A complete fire-and-forget flow
# 1. Enqueue the job and return immediately.
JOB_ID=$(curl -s -X POST "https://app.gc.ai/api/external/v1/chat/completions?wait=0" \
-H "Authorization: gcai_your_api_key_here" \
-H "Content-Type: application/json" \
-d '{"message": "Summarize the indemnification terms in this contract.", "file_ids": ["123e4567-e89b-12d3-a456-426614174000"]}' \
| jq -r '.job_id')
# 2. Long-poll for the result until it is terminal.
while true; do
RESPONSE=$(curl -s "https://app.gc.ai/api/external/v1/jobs/$JOB_ID?wait=90" \
-H "Authorization: gcai_your_api_key_here")
STATUS=$(echo "$RESPONSE" | jq -r '.status')
case "$STATUS" in
succeeded) echo "$RESPONSE" | jq '.result'; break ;;
failed|canceled) echo "$RESPONSE" | jq '.error'; break ;;
pending|running) ;; # the wait window elapsed, poll again
*) echo "Unexpected response:" >&2; echo "$RESPONSE" >&2; break ;;
esac
done
Most integrations do not need fire-and-forget at all. If a single inline call with the default wait finishes inside 90 seconds, as the large majority do, you get the result in one request and never touch the jobs endpoint. Reach for the polling flow when you expect long-running jobs, are running many in parallel, or cannot hold a connection open.
Job failures vs. request errors
There are two distinct ways an inference call can go wrong, and they surface differently.

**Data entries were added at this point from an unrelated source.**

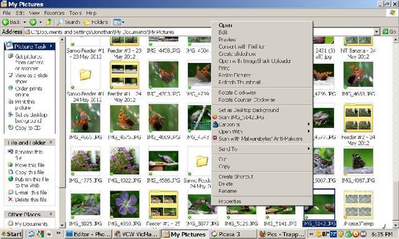Collapse the File and Folder Tasks panel
Screen dimensions: 399x239
tap(51, 143)
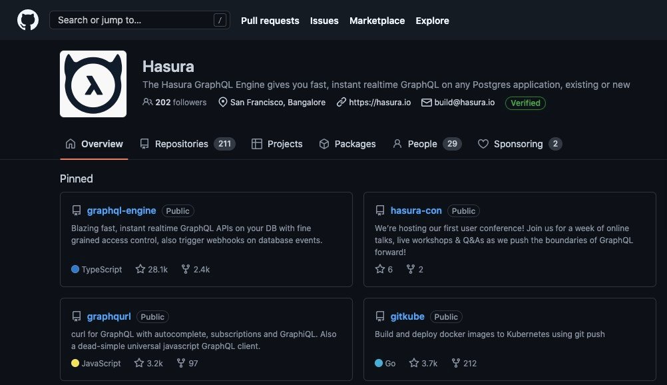This screenshot has height=385, width=667.
Task: Open the hasura.io website link
Action: pyautogui.click(x=379, y=103)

Request errors are problems with the call itself; the job never starts. These come back as standard HTTP error codes with an error body, not a job envelope:
| Status | Cause |
|---|
400 | Invalid request body, or conflicting wait controls. |
401 | Missing or malformed API key. |
402 | Billing isn’t set up (BILLING_NOT_CONFIGURED) or the account is out of credits (INSUFFICIENT_CREDITS). The body carries a code. |
403 | Invalid API key, or the feature is not enabled for your account. |
404 | A referenced file_id, playbook_id, or job_id was not found. |
422 | A referenced file failed text extraction or isn’t ready yet (playbook runs). Poll GET /files/{id} until its status is ready. |
500 | An unexpected internal error before the job was created. Safe to retry; if it persists, contact support. |
503 | Service temporarily unavailable. Includes a Retry-After header (in seconds). |
Job failures happen after the job has started and the model runs into a problem. The job reaches the terminal failed state, so the call returns 200 with a job envelope: status: "failed" and a populated error object:
{
"job_id": "123e4567-e89b-12d3-a456-426614174000",
"kind": "playbooks/run",
"status": "failed",
"result": null,
"error": {
"code": "extraction_failed",
"message": "Could not extract text from one or more files."
},
"created_at": "2026-04-30T20:00:00.000Z",
"completed_at": "2026-04-30T20:00:05.000Z"
}
The rule of thumb: a 4xx/5xx status means your request didn’t run; a 200 with status: "failed" means it ran and failed. A 202 is neither — the job was created and is still running, so come back for it (poll for the result). Handle all three: branch on the HTTP status first, then on the envelope status.